Et si les fans de comédies US le vénèrent, il est encore loin d’être bankable – ne parlons pas de la France, où son nom n’évoquera rien à la plupart des spectateurs. C’est que Danny McBride suit depuis ses débuts un chemin ardu, quoique vertueux : celui du second couteau qu’on adore le temps d’une scène mais dont on peine à retenir le nom – “mais si, tu sais bien, le gros con à la moustache, là…”
Un odieux prof de taekwondo pour ados
Il a ainsi été “révélé” en 2003 dans All the Real Girls, le deuxième (et plus beau) long métrage de son copain de fac David Gordon Green, que l’on retrouve au générique de Vice Principals en tant que producteur exécutif. Puis, en 2006, il coécrit et joue le rôle principal de The Foot Fist Way, réalisé par Jody Hill, autre camarade de fac et troisième côté du triangle infernal à l’origine de cette nouvelle série.

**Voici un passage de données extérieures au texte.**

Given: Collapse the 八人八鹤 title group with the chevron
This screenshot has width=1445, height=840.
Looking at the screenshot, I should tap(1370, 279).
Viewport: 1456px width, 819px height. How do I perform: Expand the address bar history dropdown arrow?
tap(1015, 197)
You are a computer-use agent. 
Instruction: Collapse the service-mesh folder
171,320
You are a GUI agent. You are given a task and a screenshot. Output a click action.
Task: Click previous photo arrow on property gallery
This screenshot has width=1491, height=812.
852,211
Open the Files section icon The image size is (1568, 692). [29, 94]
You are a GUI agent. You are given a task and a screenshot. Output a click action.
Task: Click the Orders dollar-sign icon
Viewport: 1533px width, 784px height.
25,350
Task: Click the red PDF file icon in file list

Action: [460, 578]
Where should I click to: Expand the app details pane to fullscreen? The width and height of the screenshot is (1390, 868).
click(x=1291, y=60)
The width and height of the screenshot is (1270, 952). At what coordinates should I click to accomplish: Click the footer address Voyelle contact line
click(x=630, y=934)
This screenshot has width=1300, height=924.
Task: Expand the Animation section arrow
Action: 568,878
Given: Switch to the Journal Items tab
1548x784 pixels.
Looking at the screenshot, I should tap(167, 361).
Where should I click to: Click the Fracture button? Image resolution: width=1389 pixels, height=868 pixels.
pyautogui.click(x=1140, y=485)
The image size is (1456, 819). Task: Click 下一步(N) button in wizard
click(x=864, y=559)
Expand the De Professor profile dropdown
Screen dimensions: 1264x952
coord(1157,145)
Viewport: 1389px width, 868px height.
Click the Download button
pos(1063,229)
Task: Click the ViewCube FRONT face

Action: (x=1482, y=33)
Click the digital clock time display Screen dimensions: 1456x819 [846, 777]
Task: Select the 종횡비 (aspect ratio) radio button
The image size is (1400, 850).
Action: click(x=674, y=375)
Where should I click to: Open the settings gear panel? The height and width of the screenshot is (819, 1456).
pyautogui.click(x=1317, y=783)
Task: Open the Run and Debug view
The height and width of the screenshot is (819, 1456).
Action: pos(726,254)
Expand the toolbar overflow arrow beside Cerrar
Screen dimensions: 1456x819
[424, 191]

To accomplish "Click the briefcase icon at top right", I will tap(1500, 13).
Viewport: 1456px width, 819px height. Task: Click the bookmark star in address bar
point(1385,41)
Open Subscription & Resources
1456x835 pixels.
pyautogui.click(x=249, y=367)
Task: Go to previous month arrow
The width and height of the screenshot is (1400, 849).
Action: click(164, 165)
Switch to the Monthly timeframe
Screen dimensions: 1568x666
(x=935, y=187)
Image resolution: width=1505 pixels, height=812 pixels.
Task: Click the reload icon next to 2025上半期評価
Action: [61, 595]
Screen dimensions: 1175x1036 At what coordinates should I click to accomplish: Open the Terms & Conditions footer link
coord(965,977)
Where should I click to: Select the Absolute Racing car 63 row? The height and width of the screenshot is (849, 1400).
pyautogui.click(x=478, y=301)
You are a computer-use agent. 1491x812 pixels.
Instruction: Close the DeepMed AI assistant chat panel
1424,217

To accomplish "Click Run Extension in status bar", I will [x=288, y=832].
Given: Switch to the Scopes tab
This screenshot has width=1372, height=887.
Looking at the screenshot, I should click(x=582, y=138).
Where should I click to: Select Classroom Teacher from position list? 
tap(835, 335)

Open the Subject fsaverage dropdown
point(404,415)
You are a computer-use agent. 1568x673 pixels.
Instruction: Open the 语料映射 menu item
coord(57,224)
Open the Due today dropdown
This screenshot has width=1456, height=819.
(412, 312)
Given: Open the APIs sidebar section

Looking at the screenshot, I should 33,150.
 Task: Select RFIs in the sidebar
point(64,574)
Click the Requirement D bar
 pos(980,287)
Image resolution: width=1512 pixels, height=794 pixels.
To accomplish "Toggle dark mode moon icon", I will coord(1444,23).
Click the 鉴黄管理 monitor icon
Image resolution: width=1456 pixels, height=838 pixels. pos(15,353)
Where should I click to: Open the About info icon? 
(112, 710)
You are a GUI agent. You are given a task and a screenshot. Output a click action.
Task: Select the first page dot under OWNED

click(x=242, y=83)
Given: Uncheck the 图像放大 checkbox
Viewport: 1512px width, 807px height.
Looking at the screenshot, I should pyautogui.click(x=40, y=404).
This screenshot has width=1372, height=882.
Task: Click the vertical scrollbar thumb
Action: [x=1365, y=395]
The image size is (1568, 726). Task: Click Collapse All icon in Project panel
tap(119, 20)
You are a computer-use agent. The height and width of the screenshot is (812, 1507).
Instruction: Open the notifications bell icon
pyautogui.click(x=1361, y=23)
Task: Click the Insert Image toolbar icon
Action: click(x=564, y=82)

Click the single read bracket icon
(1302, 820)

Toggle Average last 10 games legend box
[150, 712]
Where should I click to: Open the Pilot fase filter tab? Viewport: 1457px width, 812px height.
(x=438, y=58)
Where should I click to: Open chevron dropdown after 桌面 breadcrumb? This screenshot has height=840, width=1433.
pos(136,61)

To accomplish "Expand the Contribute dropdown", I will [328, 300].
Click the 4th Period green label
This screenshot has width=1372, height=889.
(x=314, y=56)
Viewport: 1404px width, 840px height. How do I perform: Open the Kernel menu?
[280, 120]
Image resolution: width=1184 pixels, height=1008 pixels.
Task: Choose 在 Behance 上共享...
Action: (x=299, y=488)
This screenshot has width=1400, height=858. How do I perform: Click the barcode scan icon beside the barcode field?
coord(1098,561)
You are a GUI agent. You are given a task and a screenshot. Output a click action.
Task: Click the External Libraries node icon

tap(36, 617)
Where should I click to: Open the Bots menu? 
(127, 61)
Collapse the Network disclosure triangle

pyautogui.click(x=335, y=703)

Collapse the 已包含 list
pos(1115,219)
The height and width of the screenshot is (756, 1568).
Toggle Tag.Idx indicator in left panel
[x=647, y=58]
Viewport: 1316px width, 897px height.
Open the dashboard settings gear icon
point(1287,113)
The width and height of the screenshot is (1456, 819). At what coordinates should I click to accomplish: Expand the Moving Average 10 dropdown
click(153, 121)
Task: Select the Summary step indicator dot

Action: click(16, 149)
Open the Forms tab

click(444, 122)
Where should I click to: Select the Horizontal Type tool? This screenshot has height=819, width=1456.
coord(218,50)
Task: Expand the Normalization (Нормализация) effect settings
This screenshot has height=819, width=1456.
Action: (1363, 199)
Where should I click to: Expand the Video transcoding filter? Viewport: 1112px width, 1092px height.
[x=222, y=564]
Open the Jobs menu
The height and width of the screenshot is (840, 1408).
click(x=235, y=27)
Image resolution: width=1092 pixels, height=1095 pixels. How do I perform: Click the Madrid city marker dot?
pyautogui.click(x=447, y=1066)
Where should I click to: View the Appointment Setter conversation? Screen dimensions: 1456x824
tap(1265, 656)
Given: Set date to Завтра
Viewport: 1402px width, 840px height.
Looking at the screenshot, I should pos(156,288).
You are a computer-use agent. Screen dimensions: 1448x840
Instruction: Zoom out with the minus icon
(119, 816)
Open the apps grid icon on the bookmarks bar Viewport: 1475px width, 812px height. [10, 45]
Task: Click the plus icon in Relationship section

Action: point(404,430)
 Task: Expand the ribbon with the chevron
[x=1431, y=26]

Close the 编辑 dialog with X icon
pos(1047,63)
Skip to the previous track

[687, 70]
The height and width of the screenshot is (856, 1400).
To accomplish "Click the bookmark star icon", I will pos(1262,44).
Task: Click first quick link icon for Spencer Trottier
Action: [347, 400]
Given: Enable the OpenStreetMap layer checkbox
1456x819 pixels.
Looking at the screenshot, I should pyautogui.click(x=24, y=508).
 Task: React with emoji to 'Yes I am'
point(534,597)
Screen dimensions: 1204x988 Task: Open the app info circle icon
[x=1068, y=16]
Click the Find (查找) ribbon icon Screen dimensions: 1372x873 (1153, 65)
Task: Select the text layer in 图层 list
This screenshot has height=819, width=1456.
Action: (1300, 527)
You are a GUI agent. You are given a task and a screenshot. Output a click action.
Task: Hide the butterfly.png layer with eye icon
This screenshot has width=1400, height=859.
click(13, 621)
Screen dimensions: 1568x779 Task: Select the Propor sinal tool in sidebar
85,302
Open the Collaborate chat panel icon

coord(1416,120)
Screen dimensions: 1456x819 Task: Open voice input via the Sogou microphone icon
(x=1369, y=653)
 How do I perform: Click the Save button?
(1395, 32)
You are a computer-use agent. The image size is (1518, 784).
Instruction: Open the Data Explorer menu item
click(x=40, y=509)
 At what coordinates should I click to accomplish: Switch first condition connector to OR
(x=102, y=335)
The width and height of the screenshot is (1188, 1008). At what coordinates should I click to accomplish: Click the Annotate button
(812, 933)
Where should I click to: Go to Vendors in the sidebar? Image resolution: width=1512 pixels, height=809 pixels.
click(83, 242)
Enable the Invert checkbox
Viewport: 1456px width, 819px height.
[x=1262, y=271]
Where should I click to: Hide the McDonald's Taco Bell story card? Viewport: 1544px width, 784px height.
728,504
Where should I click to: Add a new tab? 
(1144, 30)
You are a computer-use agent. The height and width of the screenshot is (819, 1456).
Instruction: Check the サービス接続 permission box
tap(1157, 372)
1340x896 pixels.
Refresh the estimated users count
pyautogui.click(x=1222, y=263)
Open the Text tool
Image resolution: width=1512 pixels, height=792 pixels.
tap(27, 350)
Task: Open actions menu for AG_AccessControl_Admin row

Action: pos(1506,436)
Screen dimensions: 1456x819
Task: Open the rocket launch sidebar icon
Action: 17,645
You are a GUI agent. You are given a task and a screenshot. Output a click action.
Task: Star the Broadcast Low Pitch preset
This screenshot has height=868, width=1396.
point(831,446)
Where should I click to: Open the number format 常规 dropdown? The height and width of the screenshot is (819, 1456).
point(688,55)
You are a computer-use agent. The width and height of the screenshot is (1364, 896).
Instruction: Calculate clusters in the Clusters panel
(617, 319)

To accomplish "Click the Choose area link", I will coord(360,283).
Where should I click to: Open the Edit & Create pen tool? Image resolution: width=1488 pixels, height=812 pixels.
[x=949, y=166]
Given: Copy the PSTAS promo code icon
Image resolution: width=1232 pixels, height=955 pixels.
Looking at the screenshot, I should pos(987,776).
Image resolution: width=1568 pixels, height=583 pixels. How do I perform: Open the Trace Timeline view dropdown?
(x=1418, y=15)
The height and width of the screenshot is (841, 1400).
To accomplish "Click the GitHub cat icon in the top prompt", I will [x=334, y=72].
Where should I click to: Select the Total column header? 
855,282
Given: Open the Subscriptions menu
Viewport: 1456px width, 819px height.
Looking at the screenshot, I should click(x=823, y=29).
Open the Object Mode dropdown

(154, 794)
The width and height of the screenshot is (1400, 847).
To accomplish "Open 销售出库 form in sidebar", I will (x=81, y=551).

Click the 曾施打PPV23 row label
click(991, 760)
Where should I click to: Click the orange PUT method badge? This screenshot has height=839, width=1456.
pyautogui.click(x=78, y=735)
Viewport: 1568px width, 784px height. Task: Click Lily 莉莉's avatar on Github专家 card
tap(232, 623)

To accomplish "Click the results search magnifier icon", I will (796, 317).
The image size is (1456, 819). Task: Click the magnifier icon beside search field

Le film, qui narre les péripéties d’un odieux prof de taekwondo pour ados, demeure confidentiel ; mais, rapidement culte, il finit par atteindre le lecteur DVD de Seth Rogen, qui devient son fan numéro 1, lui offre une apparition dans Délire express et convainc son mentor/producteur Judd Apatow de l’engager pour le réaliser. Depuis, on a pu le voir, dans le même genre de rôle, chez les Farrelly (La Femme de ses rêves), Ben Stiller (Tonnerre sous les tropiques), Seth Rogen encore (C’est la fin) ou Cameron Crowe (Welcome Back).
Une chose semble hélas probable : ce n’est pas avec Vice Principals qu’il va accéder à l’hypercélébrité. Commandée par HBO pour deux saisons de 18 épisodes en tout (déjà tournés au moment où sera diffusé le premier), cette série n’est pas de nature à attirer les masses. Elle vise plutôt à perpétrer un geste libre et radical, à enfoncer un vieux clou dans le cercueil déjà bien scellé de la bienséance.
Pourtant, au vu du début de la première saison, on aurait paradoxalement souhaité un peu moins de liberté, ou plutôt que McBride, Hill et Green sortent de leur zone de confort. Si le charme agit encore ici ou là, grâce à l’abattage comique de sa star et, bonne surprise, du second VP Walton Goggins (qu’on a pu apprécier dans The Shield ou Les Huit Salopards), la série peine à renouveler la furie de Kenny Powers, qui s’épuisait déjà dans ses deux dernières saisons. Peut-être est-ce le signal, valant d’ailleurs pour toute cette génération de comiques du milieu des années 2000, qu’il est définitivement temps de sonner la fin de la récréation.